卢照, 魏慧欣, 陈霞, 曾红霞, 丁雨葵, 宋武林,2*

(1.华中科技大学分析测试中心, 武汉 430074; 2.华中科技大学材料科学与工程学院, 武汉 430074)

1932年,德国科学家Knoll和Ruska成功研制出世界上第一台透射电子显微镜(transmission electron microscope,TEM)。经过近90年的发展,TEM分辨率已经从亚微米量级提升至原子尺度级别的亚纳米量级[1],功能也趋于多样化,现如今广泛应用于材料科学、生命科学、物理学等领域,是当今科学研究不可或缺的表征工具之一。

透射电子显微镜是采用波长很短的电子束透过样品成像,由于电子束的穿透能力较弱,因此,对于TEM样品的厚度有一定的要求,而且通过TEM观察的区域一定要代表所研究的材料。理想的TEM样品要求均匀分散或均匀减薄,具有良好的导电性,同时耐电子束轰击。TEM样品制备的方法有很多种[2-6],材料的类型不同,选取的制样方法就会有所不同。适合的制样方法对透射电镜的观察效果有着重要的影响。比如,粉末样品或者材料分散液采用超声分散法[7];合金样品可以选择单独采用或者结合双喷电解抛光法、离子减薄法或者聚焦离子束技术这几种方法[8-12];对于一些有机样品或者生物样品,可以选择超薄切片技术[13-14]或者负染法[15]。现结合近几年来的相关报道,重点介绍几种目前适用于TEM样品的制备方法及技术。

1 超声分散法

对于粉末状纳米材料或纳米材料分散液,最常用的制样方法就是超声波法[16-20]。超声波法主要操作步骤如下:取少量样品放入易挥发、与样品不发生反应的溶剂当中,用超声波充分分散后滴至微栅或支持膜上,常温自然干或红外灯烘干便可进行TEM观察。根据样品的性质选择合适的溶剂,常用的溶剂有水、乙醇、丙酮、氯仿等。对于样品尺寸偏大导致电子束无法穿透的材料,可以先将试样放入玛瑙研钵中研碎再进行超声分散,比如氧化物陶瓷材料。图1[21]为聚苯乙烯(PS)、表面为十二烷基磺酸钠的聚苯乙烯(PS/SDS)、聚苯乙烯/聚多巴胺(PS/PDA)

图1 四种不同纳米粒子的TEM照片[21]Fig.1 TEM images of four different kinds of nanoparticles[21]

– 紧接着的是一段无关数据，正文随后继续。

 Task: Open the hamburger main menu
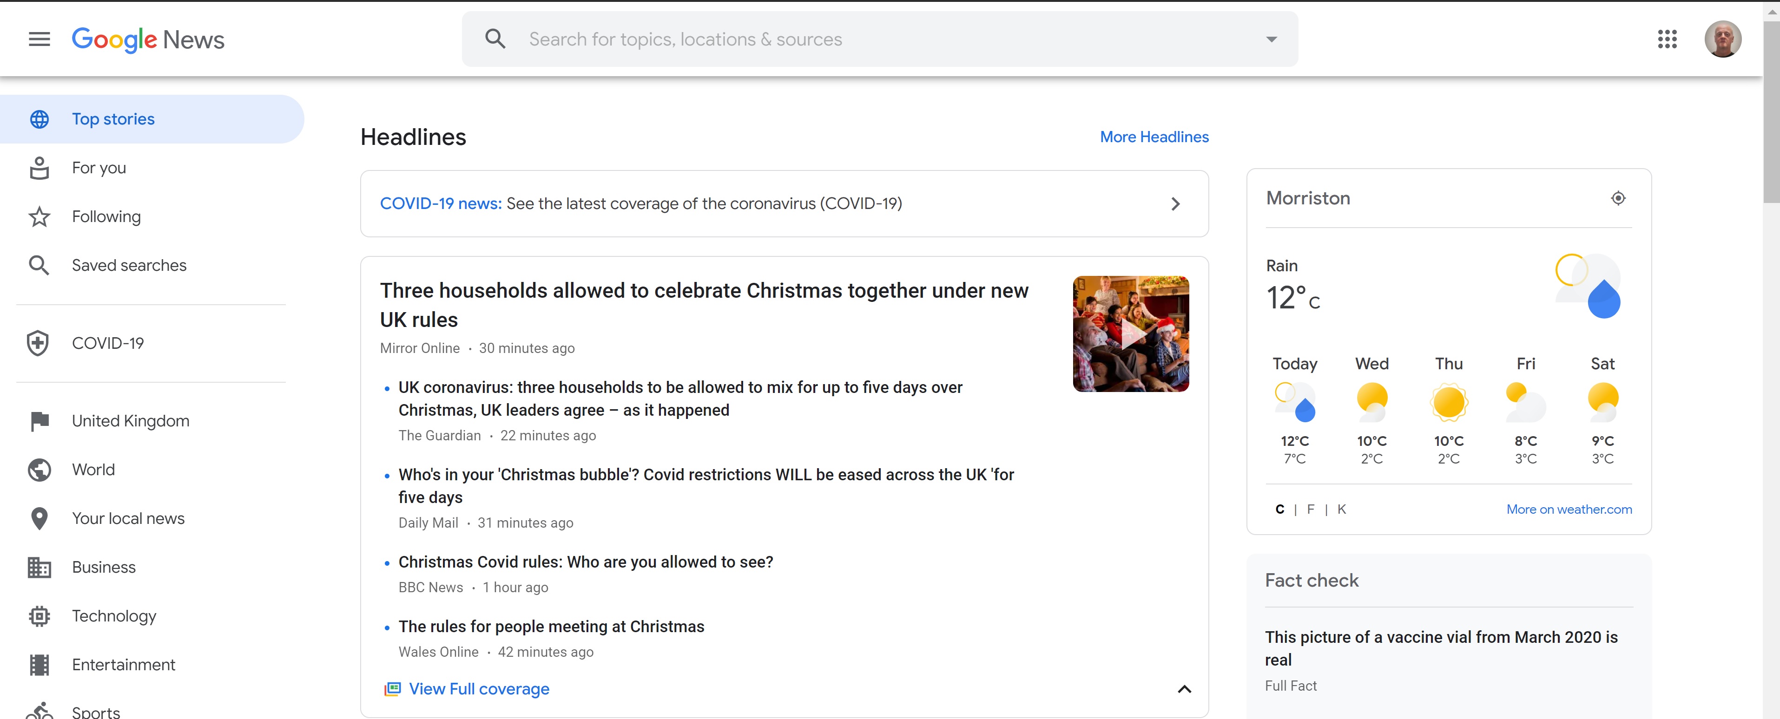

以及表面为十二烷基磺酸钠的聚苯乙烯/聚多巴胺(PS/SDS/PDA)纳米粒子的TEM结果,其制样方法为去离子水超声分散,再用滴管吸取少量滴置铜网上。图2[22]是将催化剂研磨后取少许样品分散在乙醇中,超声分散2 min后将表面附有碳膜的铜网浸入乙醇分散液中取样,最后晾干得到的TEM结果。

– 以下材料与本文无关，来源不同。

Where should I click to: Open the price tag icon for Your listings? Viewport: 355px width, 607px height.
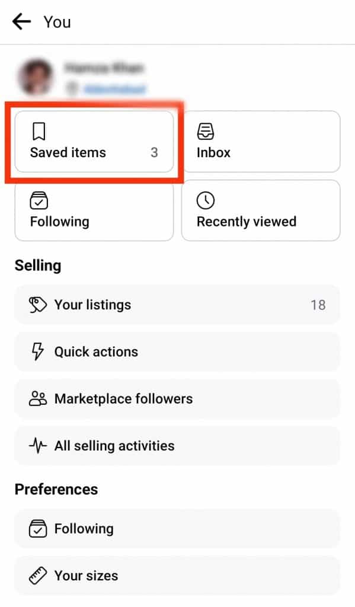[x=38, y=305]
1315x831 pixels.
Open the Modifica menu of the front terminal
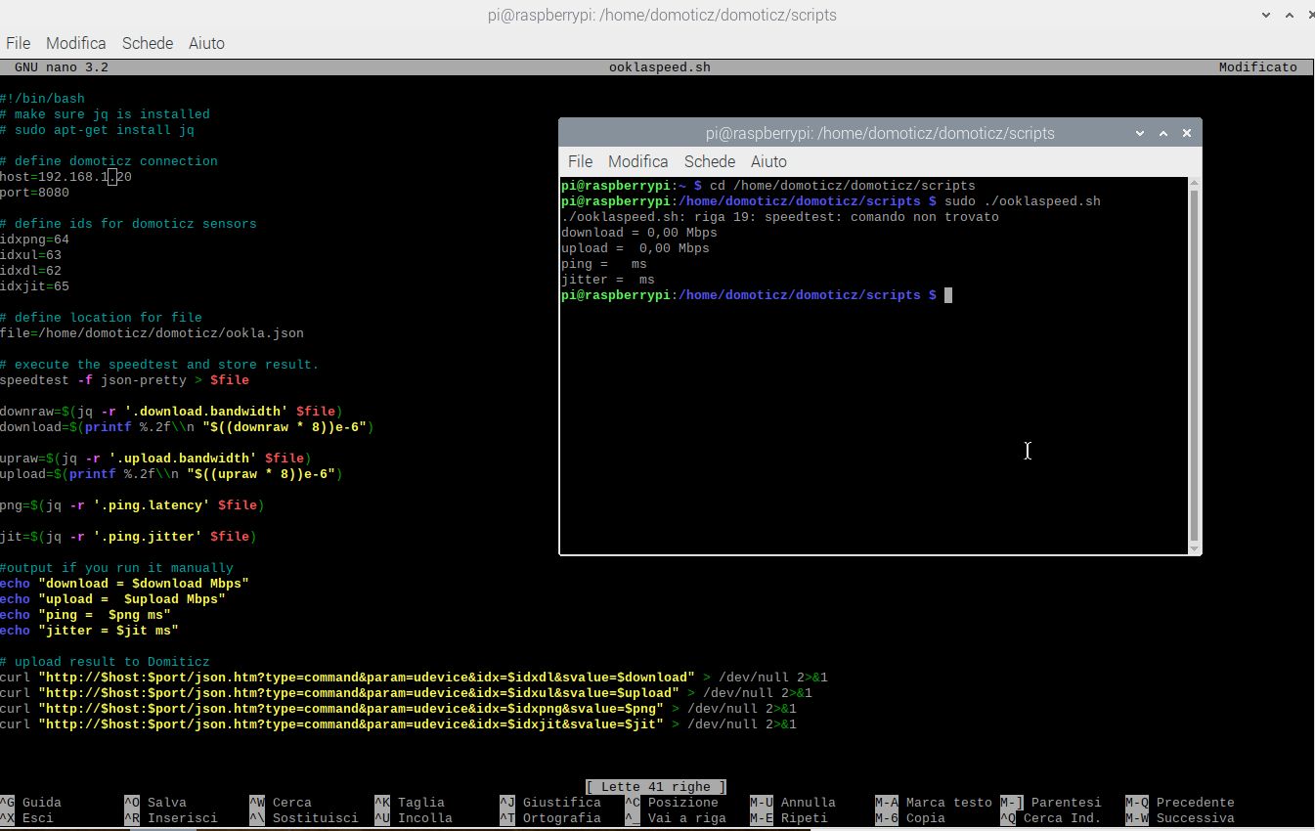click(637, 161)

图2 γ-Al2O3固载咪唑对甲苯磺酸盐离子液体催化剂TEM照片[22]Fig.2 TEM images of [Hmim]TsO/γ-Al2O3 liquid catalyst[22]

2 双喷电解抛光法

双喷电解抛光法主要用于制备金属和合金薄膜试样[23-26]。在双喷电解抛光之前,样品一般要进行预减薄,其操作流程如下:用精密切割机或复式线锯将块体试样切成0.3 mm左右的均匀薄片。接着用砂纸将薄片机械研磨至100 μm左右的厚度。随后机械抛光或使用化学抛光液将薄片减薄至40 μm左右,最后用冲孔机冲下Ф3 mm的圆片以备终减薄使用。双喷电解法是终减薄的其中一种方法,其原理如图3所示:将抛光好的薄片作为阳极,用白金或不锈钢作为阴极,在阳极试样中心的两侧喷射电解液进行双喷电解减薄。当圆片的中心出现小孔,电解双喷设备的光敏元件输出电讯号,抛光线路电源切断,电解减薄终止。随后立即将薄膜放入酒精中漂洗干净以防形成氧化物类的污染层。张继明等[27]利用FEI-F30高分辨透射电镜对X100高级管线钢中的马奥岛(MA)组织进行了详细研究分析,部分TEM结果如图4所示。其样品的处理方法采用的是双喷电解减薄法。详细步骤如下:利用线切割方法在小尺寸试样的横截面上切下0.5 mm厚度薄片,在砂纸上机械减薄至约50 μm厚度薄片,然后利用Gatan冲样机冲下Ф3 mm的圆片。随后在司特尔Tenupol-5双喷减薄仪上进行电解双喷减薄,电解液为5%的高氯酸酒精溶液,减薄电压为20 V,液氮制冷,使电解液的温度始终保持在-20～-30 ℃。当电解双喷的试样穿孔后,立即将试样取出并用酒精冲洗干净,充分干燥后放入样品盒中备用。Wang等[28]利用透射电子显微镜对5052铝合金的组织结构进行分析时,对试样的处理方法采用的也是双喷电解法,其电解双喷的条件如下:机械预减薄至50 μm的厚度,随后进行电解双喷,电解液的组成为30% HNO3+70% CH3OH(体积分数),直流电压为16～20 V,温度保持在-20 ℃。其TEM结果如图5所示。电解电压、电流、电解液的成分、温度是双喷电解制备TEM薄膜样品的关键。不同的TEM样品制备条件都不一样,如表1所示。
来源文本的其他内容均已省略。